Largest FI M30 displacement?

[thespeedfactory]

What is the largest displacement anyone here is running? I have seen stroker kits for 4.0 and 4.2 (95 mm bore IIRC)but I just want to see if anyone had any experience.

Specifically, I am trying to find out what is the largest bore the m30 can handle and still have room to o-ring the block. (standard or figure 8)

Thanks in advance for your time.

[Jeremy]

Where are you seeing "kits" for 4.0 or 4.2 liters?

[thespeedfactory]

http://www.pureperformancemotorsport.co ... 9d90a27e15

[mooseheadm5]

Pretty sure you have to machine the block to provide clearance for the rods for that sort of stroke.

[thespeedfactory]

Of course

[mooseheadm5]

I'd also like to point out that their kit doesn't actually exist yet, so hard to say what your results would be.

[thespeedfactory]

Somebody has to be first...

[Rich Euro M5]

I'd be wary of a 98mm stroke as well. BMW used a 90mm stroke in the S38B38 engines and there were problems with rod bearing in these engines.If I were looking at spending $7500 for a kit like this, I'd be consulting with Paul Burke about that 98mm stroke.

[jdb]

Wow,

98mm stroke would have those pistons moving supersonic by about 5500 RPM.

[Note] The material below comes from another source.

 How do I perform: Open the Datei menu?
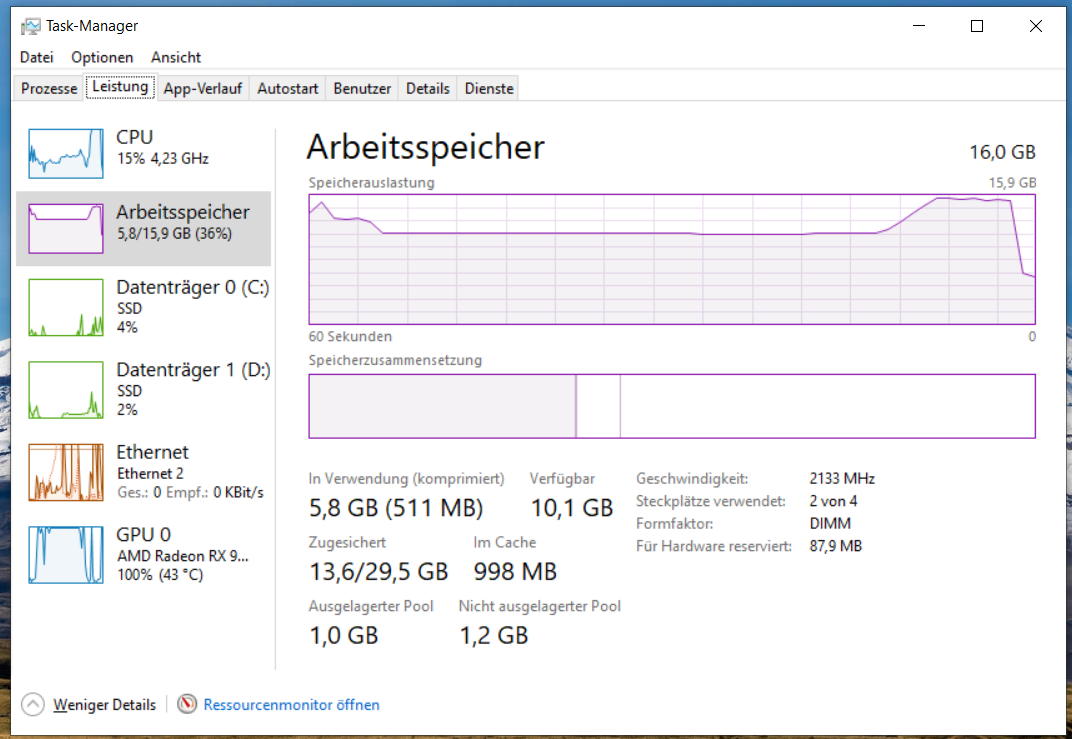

That much stroke would make a good low end stump puller!

Jeff

[Nanajoth]

Sounds like a quick way to crack the block at 95mm.

[mooseheadm5]

Well, bore spacing on the M30 is 100mm, so that doesn't leave you much between cylinders at a 95mm bore. O ringing is probably out of the question.

What would you used for a head gasket?

[Ken H.]

A few observations on going oversize with the M30.
The "base" casting is more or less identical to the S38.
The block has as its fundamental internal dimensions the 100 mm center-to-center distance for the cylinder bore centerlines.
The deck height from main bearing centerline to the top of the block is 217.5 mm.

These dimensions more or less "frame" what kind of displacement one can obtain.
To repeat a bit of the obvious, BMW built the S38B35 with an 84 mm stroke; stock bore is 93.4 mm.
The -B36 went up to 86 mm; bore is the same as the -B35--93.4 mm.
The -B38 went to 90 mm, but the bore got taken out to 94.6 mm.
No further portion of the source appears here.